§ TESTO DI PARTENZA:

Studi e riscoperte
Monet nella cultura artistica italiana

tra entusiasmo
e scetticismo

L’opera di Monet non ha ricevuto un plauso immediato nel nostro paese. Nonostante una minoranza di voci come quelle di Diego Martelli, Vittorio Pica e Ardengo Soffici ne avessero colto il valore nell’ambito dell’arte impressionista, resa nota nella prima mostra fiorentina del 1910 ma riconosciuta solo tardivamente negli ambienti ufficiali.

Maria Teresa Benedetti

Prima di essere riconosciuta come smagliante testimonianza della poetica impressionista e dei suoi fecondi sviluppi, l’opera di Claude Monet ha incontrato in Italia notevoli resistenze.

Vanno escluse da una diffusa incomprensione alcune testimonianze precoci e illuminanti, come quella di Diego Martelli (1838-1890), giornalista, critico e studioso fiorentino. Nel 1879, in una conferenza sull’impressionismo al Circolo filologico di Livorno, egli definisce lucidamente il fenomeno impressionista e cita Monet come «uno dei paesisti più grandi di Francia»(1).

§ DATI FORNITI:
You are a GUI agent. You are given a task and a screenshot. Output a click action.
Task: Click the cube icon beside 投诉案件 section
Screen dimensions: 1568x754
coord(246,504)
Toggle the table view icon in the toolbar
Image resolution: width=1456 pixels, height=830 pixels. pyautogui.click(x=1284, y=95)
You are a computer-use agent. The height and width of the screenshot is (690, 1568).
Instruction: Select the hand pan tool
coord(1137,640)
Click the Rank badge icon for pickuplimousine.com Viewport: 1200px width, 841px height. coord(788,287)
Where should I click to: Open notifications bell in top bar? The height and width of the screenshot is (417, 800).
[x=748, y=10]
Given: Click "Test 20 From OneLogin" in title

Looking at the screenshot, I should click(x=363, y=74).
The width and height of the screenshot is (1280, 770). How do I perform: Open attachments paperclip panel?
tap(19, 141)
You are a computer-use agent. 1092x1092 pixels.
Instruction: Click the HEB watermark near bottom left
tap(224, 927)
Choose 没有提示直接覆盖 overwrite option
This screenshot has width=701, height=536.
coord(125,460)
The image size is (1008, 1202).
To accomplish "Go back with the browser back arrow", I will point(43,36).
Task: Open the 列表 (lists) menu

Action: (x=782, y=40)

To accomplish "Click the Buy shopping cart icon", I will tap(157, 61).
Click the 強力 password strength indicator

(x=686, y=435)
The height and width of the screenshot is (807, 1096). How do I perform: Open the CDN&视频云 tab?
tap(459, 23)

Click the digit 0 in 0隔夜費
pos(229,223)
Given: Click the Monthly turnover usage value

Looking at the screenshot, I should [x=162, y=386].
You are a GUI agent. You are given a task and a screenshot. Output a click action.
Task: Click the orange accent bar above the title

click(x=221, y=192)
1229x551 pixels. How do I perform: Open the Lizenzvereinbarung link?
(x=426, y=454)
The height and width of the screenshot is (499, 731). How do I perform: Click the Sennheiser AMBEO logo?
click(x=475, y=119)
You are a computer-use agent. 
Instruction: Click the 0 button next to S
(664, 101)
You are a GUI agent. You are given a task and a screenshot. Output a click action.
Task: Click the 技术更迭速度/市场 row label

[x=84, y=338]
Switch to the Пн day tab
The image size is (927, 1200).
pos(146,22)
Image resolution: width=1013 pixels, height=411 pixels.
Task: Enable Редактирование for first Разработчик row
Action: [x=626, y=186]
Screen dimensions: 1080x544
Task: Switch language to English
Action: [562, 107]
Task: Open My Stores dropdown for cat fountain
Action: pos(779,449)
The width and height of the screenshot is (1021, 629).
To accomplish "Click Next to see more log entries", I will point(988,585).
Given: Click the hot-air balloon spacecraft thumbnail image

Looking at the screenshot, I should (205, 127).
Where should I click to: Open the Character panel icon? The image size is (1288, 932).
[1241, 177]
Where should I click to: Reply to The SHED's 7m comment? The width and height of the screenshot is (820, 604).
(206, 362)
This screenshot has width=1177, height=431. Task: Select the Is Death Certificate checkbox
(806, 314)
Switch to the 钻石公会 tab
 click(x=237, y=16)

§ CONSEGNA: Riprendi l'articolo sulla fortuna di Monet in Italia e proseguilo subito dopo la sua ultima frase.

§ RISPOSTA:
Vittorio Pica (1856-1930), giornalista vissuto a lungo a Parigi, segnala, in polemica con il giovane Ugo Ojetti, la presenza di Monet alle prime Biennali veneziane (dal 1897)(2), e nel 1907 traccia sulla rivista “Emporium”(3) un attento profilo dell’artista. L’anno successivo Pica, nel volume dedicato all’impressionismo(4), opera un’acuta valorizzazione della pittura tarda di Monet, individuando l’interessante estensione temporale dell’originaria “poetica dell’attimo”. L’artista manifesta infatti l’aspirazione a dipingere il divenire, il senso più profondo del tempo nel suo scorrere sulle superfici.


«La materia si offre tremante all’occhio e alla mente non come qualcosa di definito e di fermo, sibbene come un’energia diffusa»
(Ardengo Soffici)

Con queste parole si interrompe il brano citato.